Now while this might be all beautifully consistent with twelve thousand million years of trust jurisprudence; it does IMHO rather take the taxpayer for a mug. Remember the donations tax credit. Remember how for every three dollars you give a charity the government gives you one dollar back? 

Now that donation could be considered capital by the charity. So no need for it to go anywhere except infrastructure  – or an investment base on which income will also be taxfree – for the charity.  And imagine if that were a charity you set up and controlled yourself? Knighthoods anyone?

Or alternatively maybe tax preferences – donations tax credit and all – are given to charities not so they can create beautiful balance sheets in perpetuity; but maybe it is to support them doing good things for the community?
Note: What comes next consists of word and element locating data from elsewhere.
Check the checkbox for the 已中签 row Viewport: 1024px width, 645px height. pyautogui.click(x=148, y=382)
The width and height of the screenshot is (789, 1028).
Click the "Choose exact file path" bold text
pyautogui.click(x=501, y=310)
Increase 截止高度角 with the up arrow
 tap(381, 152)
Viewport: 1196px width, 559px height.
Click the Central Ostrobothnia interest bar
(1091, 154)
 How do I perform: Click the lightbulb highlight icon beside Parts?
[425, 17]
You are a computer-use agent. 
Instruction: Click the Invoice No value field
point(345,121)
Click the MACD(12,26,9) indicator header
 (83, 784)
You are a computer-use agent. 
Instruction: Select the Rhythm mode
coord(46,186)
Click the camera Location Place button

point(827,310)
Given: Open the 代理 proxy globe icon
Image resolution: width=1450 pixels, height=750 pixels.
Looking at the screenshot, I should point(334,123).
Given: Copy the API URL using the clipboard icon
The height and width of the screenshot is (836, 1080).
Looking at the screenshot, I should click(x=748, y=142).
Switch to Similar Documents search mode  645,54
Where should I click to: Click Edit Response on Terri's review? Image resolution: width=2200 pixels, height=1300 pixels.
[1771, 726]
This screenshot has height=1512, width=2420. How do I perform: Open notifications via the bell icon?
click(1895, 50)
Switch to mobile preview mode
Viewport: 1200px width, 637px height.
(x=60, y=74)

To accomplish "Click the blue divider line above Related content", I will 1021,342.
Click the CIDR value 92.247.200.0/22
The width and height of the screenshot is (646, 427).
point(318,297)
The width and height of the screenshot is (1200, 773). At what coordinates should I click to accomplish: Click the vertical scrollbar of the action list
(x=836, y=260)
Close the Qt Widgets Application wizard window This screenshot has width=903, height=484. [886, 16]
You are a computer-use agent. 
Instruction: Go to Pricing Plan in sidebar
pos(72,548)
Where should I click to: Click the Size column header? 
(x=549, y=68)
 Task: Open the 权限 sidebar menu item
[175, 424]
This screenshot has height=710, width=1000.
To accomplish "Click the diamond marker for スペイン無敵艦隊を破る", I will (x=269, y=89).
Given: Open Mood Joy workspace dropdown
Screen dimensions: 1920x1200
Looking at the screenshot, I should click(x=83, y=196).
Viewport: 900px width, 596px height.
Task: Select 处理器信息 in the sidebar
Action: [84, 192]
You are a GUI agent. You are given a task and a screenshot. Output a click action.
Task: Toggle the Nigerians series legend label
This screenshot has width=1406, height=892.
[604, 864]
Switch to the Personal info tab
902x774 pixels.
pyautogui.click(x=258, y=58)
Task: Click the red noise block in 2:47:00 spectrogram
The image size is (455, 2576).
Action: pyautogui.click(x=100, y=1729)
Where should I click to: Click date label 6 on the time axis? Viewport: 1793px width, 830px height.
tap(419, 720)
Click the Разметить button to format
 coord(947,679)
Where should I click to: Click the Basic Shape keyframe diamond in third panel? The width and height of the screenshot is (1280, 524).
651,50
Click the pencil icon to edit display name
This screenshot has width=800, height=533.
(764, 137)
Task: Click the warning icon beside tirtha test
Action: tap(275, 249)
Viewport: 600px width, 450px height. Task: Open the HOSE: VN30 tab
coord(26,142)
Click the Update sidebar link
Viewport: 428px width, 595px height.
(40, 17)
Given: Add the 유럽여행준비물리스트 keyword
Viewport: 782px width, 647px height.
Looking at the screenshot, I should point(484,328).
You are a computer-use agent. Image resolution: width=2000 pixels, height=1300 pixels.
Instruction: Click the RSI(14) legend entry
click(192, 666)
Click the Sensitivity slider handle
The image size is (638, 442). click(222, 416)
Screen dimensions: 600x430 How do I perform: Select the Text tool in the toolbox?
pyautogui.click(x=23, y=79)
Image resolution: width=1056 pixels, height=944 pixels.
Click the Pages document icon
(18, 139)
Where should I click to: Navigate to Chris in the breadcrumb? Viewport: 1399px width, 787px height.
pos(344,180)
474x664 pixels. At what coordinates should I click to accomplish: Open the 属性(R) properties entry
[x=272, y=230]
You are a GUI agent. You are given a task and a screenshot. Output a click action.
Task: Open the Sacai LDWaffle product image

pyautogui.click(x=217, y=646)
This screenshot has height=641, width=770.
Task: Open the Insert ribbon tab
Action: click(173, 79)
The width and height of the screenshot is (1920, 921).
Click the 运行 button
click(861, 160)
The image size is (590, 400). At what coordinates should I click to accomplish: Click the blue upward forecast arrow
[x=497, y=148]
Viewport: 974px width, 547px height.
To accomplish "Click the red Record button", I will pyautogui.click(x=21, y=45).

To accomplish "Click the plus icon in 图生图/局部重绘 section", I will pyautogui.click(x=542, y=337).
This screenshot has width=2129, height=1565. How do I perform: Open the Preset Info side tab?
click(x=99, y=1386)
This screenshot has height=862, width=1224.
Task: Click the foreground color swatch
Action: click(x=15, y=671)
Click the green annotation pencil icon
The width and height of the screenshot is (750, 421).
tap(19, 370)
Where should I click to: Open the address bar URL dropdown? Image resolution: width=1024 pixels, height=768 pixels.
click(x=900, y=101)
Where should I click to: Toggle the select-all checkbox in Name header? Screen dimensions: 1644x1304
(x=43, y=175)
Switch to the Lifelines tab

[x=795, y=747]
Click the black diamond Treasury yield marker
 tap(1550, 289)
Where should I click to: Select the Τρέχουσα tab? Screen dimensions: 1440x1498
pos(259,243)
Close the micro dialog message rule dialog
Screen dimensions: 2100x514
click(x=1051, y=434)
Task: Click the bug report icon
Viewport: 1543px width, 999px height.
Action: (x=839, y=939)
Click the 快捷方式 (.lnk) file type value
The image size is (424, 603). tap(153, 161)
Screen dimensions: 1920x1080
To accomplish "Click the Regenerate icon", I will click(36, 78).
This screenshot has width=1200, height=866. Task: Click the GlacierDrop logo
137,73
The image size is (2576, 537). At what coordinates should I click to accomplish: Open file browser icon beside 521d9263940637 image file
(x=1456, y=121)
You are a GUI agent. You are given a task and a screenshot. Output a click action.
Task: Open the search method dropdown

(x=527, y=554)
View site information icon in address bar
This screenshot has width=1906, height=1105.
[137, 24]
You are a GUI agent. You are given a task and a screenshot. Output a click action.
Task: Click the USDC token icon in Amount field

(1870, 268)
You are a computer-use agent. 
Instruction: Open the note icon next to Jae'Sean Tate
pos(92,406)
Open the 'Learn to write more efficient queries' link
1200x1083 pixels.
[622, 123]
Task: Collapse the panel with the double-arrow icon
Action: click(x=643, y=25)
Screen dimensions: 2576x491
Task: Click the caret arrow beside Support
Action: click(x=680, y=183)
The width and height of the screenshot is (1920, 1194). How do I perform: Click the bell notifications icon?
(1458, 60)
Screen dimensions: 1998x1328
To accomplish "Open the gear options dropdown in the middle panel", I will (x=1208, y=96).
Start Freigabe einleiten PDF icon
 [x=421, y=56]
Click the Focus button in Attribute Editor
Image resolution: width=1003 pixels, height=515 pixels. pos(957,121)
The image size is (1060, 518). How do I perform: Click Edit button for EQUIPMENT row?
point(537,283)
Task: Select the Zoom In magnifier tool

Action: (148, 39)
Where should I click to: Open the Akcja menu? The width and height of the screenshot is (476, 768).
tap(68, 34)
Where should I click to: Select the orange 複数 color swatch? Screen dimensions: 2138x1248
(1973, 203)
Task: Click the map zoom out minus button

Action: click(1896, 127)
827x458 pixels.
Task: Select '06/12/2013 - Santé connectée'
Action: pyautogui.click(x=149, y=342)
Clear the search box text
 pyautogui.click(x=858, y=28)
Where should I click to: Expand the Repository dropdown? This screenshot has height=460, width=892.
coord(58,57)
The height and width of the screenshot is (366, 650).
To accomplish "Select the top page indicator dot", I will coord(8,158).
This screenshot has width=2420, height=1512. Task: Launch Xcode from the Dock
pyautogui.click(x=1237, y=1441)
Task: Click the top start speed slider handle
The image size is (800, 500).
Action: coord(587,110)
And yes I know it does include the advancement of religion – thank you Brian Tamaki. But maybe?

Now of course in New Zealand our word is benefit rather than applied. But not really much comfort as benefit is arguably looser than applied. So tax free income of charity businesses can continue to roll up and support the charity business’ balance sheet just so long as it benefited the charity in some undefined form.

But applied does turn up somewhere. It turns up in the deregistration tax for charities. All through consultation and the legislative process the deal was that the tax would apply unless the net assets were distributed to another registered charity.

Except at the last minute as a drafting matterdistributed became distributed or applied. While this may not have much effect in practice; it does mean that charitable companies who were previously registered with the Charities Commission and then deregister won’t have to pay the tax and won’t have to distribute their assets. Because their assets are by definition already applied for the benefit of the head charity.  Awesome thanks Bargwanna. Still tax exempt under section CW 43 and no more nasty public disclosure with Charities Services.

To be fair though – more an issue of the underlying mess that is our tax and charites law than the addition of the word applied. 

Now the last two governments have got close to the whole charities and businesses thing and then run away. No actual sign it is even on the radar with this one. 

Maybe once they’ve fixed the housing crisis?